It was not Abe's defection she was speaking of, and all in the room should have known it. Edmund's hand tightened where it grasped, a plea for her to speak no more. Whether or not he wished to protect her or stave off the truth she felt dangerously close to admitting — _you would have to hang me too_ — it served to remind her that going against Richard Woodhull was akin to going against the King himself. She would arrive nowhere even with the most sincerest of declarations and soundest of pleas.

And so she surrendered if only for the time being, bowing her head and turning from Richard's looming figure, easing herself gently from Edmund's hold. She crouched down before Mary, sliding a hand against her shoulder and under her arm, a steady gesture remarkable for the anger that shook through her still.

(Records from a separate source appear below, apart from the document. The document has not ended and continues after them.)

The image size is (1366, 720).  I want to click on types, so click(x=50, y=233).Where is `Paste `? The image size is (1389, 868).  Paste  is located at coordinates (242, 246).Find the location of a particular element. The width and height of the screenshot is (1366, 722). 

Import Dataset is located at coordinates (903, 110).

She schooled her tone to comfort: she bid her body to stifle every ounce of fury that wished to lash out down on deep. Anna had been pretending for years — to do so a little longer would be no hardship.

"Come, Mary," Anna coaxed, "allow me to assist you."

The Magistrate huffed out a noise of disgust, and Anna did not watch as he turned on his heel and swept from room. She thought Edmund might follow, afraid that this shared revelation might have served to push them closer than ever, but he too stooped down, the tired lines on his face smoothing back the outburst that had preceded it. He set the gun on the cabinet nearest, and spread his empty palm in peace. For whatever involvement Mary had all but professed in her offer of hostage, he, in this moment, visibly did not blame her for it. In a queer way, with faith surely desperate and deluded, it gave Anna a small sliver of hope.

She met his eye and as one, they helped Mary to rise. Though her knees gave as soon as she was upright, their shared strength between them was enough to keep her on her feet. Up the stairs and down the hall they went until Mary at last had a chair beneath her, but Anna worried for how her hand hovered over her bodice, skin a clammy sheen in the low light of the afternoon. She had plans to make (they _both_ did, that she knew), and yet all would wait until Mary was relieved of her shock.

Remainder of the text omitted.